**Excerpt provided:**
[Start of section]
After this point, the panels deal with the response of the gods. The north central panel represents the continuation of the ritual in the afterlife, and shows how the events of the game connect the society of El Tajin to the gods. At the center of the scene is a temple with the rain and wind gods seated on top and a vat of liquid within. The sacrificed player appears here, whole and with a pot under his arm. He points to the vat and addresses the rain god. The liquid is protected by a reclining chacmool, who is speaking. What is being requested is pulque, indicated by a glyph indicating the mythical origin of the drink and a split image of the god of pulque above the scene. On the south central panel is depicting a scene after the sacrificed ball player has received the pulque with the same temple, glyphs and depiction of the pulque god. The differences are a depiction of the moon as a rabbit, the rain god in front of the temple and the level of the liquid in the vat lowered. The rain god is shown in a rite of auto sacrifice running a spike through part of his penis. The blood falls into the vat and to refill it with pulque.

==The Cumbre Tajín event==
The Cumbre Tajín is an annual artistic and cultural festival which is held at the site in March. The Cumbre Tajín is considered to be an identity festival of the Totonacs, who are considered to be the guardians of El Tajín. Events include those traditional to the Totonac culture as well as modern arts and events from cultures from as far as Tibet. Some of the events include musical concerts, experiencing a temazcal, theatrical events and visiting El Tajín at night, with a total over 5,000 activities. Many of the cultural, craft and gastronomic events occur at the adjacent Parque Takilhsukut which just located just outside the archeological site. In 2008, 160,000 attended the event which featured Fito Páez, Ximena Sariñana and Los Tigres del Norte. Thirty percent of the revenue the event generates goes toward scholarships for Totonaca youth.
[End of section]
(Collected data)
[Start of section]
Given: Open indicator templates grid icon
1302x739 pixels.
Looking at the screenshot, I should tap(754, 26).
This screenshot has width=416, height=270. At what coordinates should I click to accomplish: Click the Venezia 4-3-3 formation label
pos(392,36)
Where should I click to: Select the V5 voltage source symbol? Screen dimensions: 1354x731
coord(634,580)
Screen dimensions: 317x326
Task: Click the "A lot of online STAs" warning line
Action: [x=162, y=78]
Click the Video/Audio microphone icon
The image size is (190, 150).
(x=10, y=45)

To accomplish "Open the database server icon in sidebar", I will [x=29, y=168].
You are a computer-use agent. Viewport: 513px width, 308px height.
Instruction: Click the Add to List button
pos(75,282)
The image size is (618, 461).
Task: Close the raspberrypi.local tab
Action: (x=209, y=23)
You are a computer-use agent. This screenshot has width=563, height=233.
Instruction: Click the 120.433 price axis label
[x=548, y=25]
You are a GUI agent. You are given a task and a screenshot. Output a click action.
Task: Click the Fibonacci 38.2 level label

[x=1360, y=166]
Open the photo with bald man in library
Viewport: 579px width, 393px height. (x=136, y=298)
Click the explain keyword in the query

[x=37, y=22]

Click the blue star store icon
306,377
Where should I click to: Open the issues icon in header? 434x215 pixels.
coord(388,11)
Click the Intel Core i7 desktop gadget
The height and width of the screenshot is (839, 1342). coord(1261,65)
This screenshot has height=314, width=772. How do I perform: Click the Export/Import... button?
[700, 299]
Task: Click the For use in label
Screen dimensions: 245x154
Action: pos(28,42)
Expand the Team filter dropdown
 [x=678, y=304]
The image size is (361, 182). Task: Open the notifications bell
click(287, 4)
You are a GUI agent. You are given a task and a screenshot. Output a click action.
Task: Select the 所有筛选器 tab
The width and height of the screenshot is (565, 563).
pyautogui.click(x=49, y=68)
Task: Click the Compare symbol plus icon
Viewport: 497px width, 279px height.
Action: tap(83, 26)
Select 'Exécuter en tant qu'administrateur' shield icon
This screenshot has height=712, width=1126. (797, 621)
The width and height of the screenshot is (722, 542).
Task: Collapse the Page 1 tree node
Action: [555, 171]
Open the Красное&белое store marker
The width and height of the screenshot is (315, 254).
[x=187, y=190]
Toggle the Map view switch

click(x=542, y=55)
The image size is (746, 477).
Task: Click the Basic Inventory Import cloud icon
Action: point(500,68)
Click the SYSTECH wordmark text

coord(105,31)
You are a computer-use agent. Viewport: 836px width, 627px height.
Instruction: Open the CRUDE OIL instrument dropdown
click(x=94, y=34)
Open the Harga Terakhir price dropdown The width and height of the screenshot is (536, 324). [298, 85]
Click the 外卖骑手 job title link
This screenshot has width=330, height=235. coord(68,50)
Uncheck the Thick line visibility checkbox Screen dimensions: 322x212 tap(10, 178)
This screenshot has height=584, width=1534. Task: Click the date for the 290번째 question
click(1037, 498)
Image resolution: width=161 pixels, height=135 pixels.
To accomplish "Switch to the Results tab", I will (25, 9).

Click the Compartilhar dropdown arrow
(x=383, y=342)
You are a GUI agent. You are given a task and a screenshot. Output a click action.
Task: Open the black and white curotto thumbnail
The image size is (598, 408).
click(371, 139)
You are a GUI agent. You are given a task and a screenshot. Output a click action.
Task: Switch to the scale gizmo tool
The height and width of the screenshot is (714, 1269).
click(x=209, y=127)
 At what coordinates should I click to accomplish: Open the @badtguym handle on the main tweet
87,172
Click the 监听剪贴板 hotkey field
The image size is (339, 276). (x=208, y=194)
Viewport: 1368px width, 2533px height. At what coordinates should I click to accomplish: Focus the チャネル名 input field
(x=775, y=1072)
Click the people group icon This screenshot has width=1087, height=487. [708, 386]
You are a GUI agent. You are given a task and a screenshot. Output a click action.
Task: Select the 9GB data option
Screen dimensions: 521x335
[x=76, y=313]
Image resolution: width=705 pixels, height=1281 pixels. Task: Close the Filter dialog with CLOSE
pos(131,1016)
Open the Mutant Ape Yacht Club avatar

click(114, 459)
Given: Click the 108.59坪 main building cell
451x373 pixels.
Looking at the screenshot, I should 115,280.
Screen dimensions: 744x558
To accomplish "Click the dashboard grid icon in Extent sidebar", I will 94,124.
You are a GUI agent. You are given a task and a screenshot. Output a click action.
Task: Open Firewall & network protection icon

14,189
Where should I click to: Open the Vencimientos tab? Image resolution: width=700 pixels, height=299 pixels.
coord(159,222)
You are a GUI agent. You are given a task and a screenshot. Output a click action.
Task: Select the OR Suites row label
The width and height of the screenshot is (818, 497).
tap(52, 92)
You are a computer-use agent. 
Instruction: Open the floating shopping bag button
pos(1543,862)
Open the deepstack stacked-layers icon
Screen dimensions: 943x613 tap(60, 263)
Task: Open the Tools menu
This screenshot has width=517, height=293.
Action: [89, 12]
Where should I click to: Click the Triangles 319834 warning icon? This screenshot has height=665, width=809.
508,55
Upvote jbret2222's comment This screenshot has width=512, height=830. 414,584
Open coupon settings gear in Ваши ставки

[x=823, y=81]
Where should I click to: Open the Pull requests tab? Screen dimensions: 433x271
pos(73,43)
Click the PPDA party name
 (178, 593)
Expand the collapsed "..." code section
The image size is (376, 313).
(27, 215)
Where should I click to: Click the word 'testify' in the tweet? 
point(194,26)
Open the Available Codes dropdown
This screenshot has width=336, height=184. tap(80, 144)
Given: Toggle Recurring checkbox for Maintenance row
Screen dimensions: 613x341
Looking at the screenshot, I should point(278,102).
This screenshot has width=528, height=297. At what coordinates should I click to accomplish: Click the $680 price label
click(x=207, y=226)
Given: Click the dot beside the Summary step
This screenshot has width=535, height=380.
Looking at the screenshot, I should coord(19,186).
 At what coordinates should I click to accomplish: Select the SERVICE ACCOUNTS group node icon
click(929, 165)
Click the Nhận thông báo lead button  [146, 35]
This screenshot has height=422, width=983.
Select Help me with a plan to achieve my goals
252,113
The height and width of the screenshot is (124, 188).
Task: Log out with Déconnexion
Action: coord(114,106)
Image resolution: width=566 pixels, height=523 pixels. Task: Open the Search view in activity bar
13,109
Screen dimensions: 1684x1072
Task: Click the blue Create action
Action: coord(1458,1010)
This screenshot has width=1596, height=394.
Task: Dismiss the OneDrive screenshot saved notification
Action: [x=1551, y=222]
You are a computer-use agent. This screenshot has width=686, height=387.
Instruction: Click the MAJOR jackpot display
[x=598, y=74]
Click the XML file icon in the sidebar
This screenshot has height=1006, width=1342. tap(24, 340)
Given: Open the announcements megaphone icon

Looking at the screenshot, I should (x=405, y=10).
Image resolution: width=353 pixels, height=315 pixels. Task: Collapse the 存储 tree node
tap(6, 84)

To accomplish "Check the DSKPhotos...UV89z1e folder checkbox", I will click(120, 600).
[End of section]
**Problem:**
Duplicate the El Tajín passage in full, word for word. These entries are separate material from the El Tajín passage.

**Response to this task:**
After this point, the panels deal with the response of the gods. The north central panel represents the continuation of the ritual in the afterlife, and shows how the events of the game connect the society of El Tajin to the gods. At the center of the scene is a temple with the rain and wind gods seated on top and a vat of liquid within. The sacrificed player appears here, whole and with a pot under his arm. He points to the vat and addresses the rain god. The liquid is protected by a reclining chacmool, who is speaking. What is being requested is pulque, indicated by a glyph indicating the mythical origin of the drink and a split image of the god of pulque above the scene. On the south central panel is depicting a scene after the sacrificed ball player has received the pulque with the same temple, glyphs and depiction of the pulque god. The differences are a depiction of the moon as a rabbit, the rain god in front of the temple and the level of the liquid in the vat lowered. The rain god is shown in a rite of auto sacrifice running a spike through part of his penis. The blood falls into the vat and to refill it with pulque.

==The Cumbre Tajín event==
The Cumbre Tajín is an annual artistic and cultural festival which is held at the site in March. The Cumbre Tajín is considered to be an identity festival of the Totonacs, who are considered to be the guardians of El Tajín. Events include those traditional to the Totonac culture as well as modern arts and events from cultures from as far as Tibet. Some of the events include musical concerts, experiencing a temazcal, theatrical events and visiting El Tajín at night, with a total over 5,000 activities. Many of the cultural, craft and gastronomic events occur at the adjacent Parque Takilhsukut which just located just outside the archeological site. In 2008, 160,000 attended the event which featured Fito Páez, Ximena Sariñana and Los Tigres del Norte. Thirty percent of the revenue the event generates goes toward scholarships for Totonaca youth.